* _やること_
下にある脱輪と落輪についての文章を、最後の文のあとから書き続けてください。

* _提示された文章_
################

車の運転中、路肩の側溝や段差にタイヤを取られそうになってヒヤッとした経験はありませんか?「脱輪」や「落輪」は、誰にでも起こりうる身近なトラブルです。さらに、整備不良などが原因でタイヤが外れる「車輪脱落」は、重大事故につながる危険もはらんでいます。
この記事では、これら3つの言葉の違いから原因、万が一の時の対処法、そしてトラブルを未然に防ぐためのポイントまでを網羅的に解説します。正しい知識を身につけ、日々の安全運転に役立てましょう。
目次
「脱輪」「落輪」「車輪脱落」の定義や違い

「脱輪」の定義
「脱輪」は、日本国語大辞典では次のように解説されています。
① 走行中の自動車・飛行機などから車輪が外れること。
小学館『日本国語大辞典 第2版』
② 走行中の自動車などが、道路の外に車輪を踏み外すこと。落輪。
実は、道路交通法では「脱輪」についての明確な定義は示されていませんが、東京都道路交通規則のなか(「別表第4(第21条関係)技能試験実施基準」)では以下のように使われています。
四輪車で車輪が縁石又はコース側端から逸脱し、直ちに停止した場合
東京都道路交通規則「別表第4(第21条関係)技能試験実施基準」
一般的に、自動車のタイヤが道路や走行すべきエリアから外れてしまった状況を脱輪と呼びます。ポイントは「タイヤが走行位置から外れること」となります。

################

* _与えられたデータ_
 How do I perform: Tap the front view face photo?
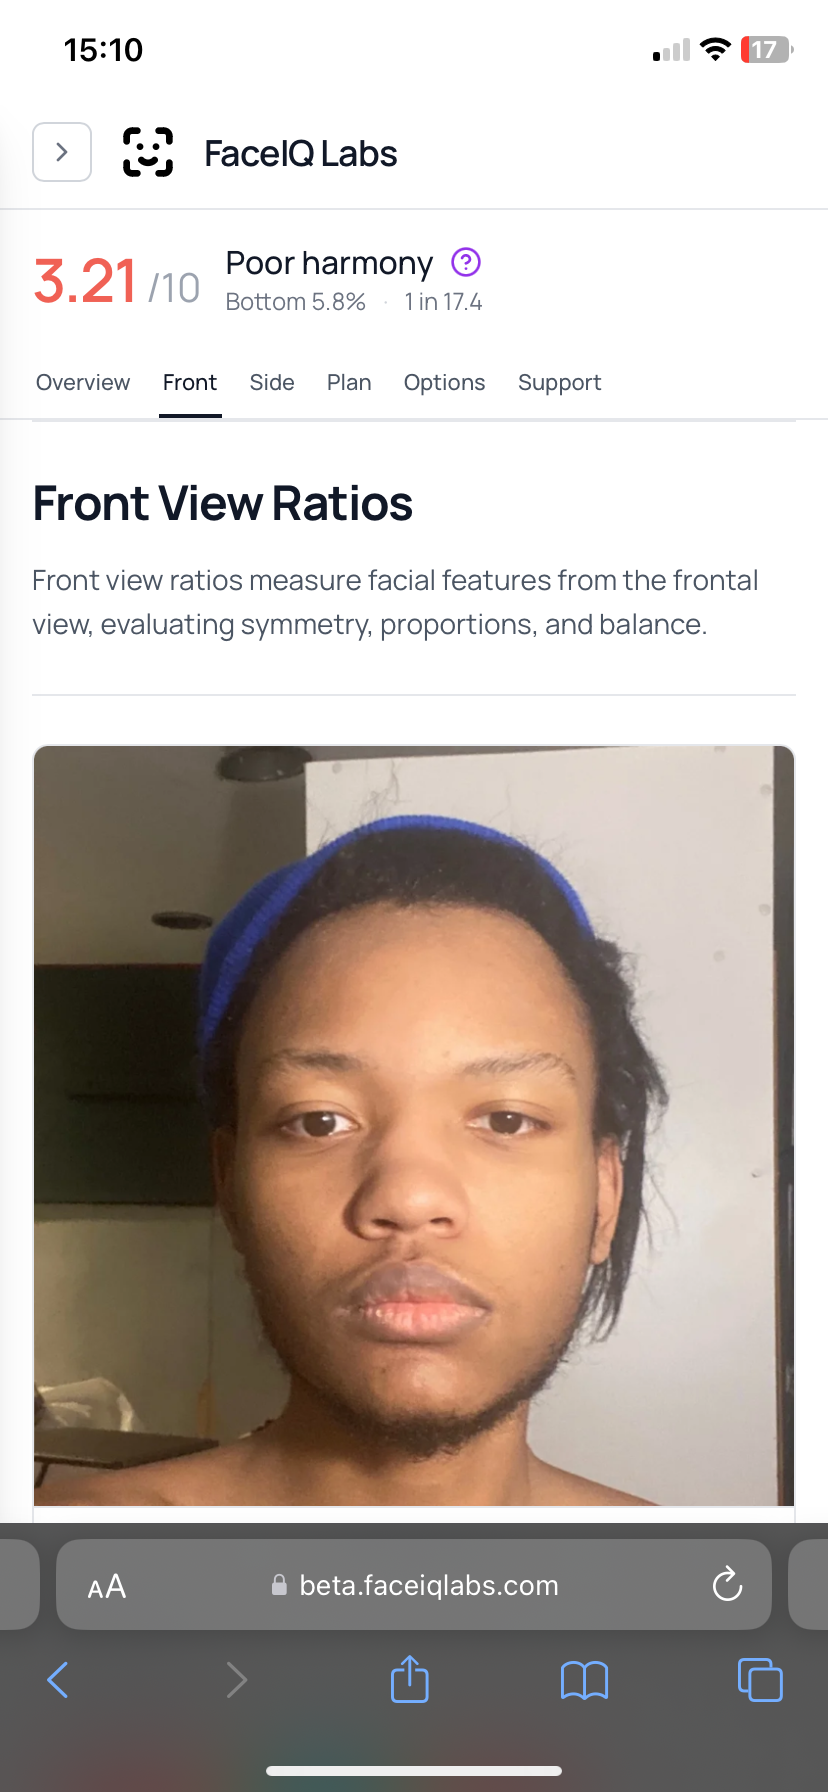pyautogui.click(x=414, y=1126)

################

* _正しい答え_
「落輪」との違い
「落輪」は日本国語大辞典での脱輪②の解説にもあるとおり、脱輪と同じ意味とされています。細かな違いとしては、脱輪は走行すべきエリアからの逸脱全般を指すのに対し、落輪は側溝や段差などへ車輪が「落下」した場合を指します。そのため、脱輪よりも被害の度合いが大きいイメージを持つ人も多いのではないでしょうか。ちなみに、縁石などにタイヤが乗ってしまった場合は「乗り上げ」と呼びます。
「車輪脱落」との違い

車道などのエリアからタイヤが逸脱する「脱輪」と、へこんだところに車輪が落ち込む「落輪」とはまた別に、脱輪①の説明にある「車軸からの脱落」の意味もあります。しかし、これも「脱輪」と表現すると混乱が生じてしまいます。そのため、「車軸からの脱落」を指す場合は「車輪脱落」と呼ばれます。
まとめると、以下のように分類されます。
- 脱輪:クルマのタイヤが、走行位置を外れてしまった状態
- 落輪:走行位置からタイヤが落ちてしまい、走行位置を外れてしまった状態
- 車輪脱落:何らかの理由で車軸からタイヤやホイールが外れ、クルマから分離してしまった状態
脱輪・落輪・車輪脱落が起きる主な原因

脱輪・落輪:運転操作ミスや車幅感覚不足
脱輪・落輪の主な原因は、運転操作ミスや車幅感覚不足によるものです。対向車を避けるために反対側の路肩に寄りすぎたり、バック走行時に側溝を見逃してしまったりして、タイヤが道路から外れてしまうケースが多いと考えられます。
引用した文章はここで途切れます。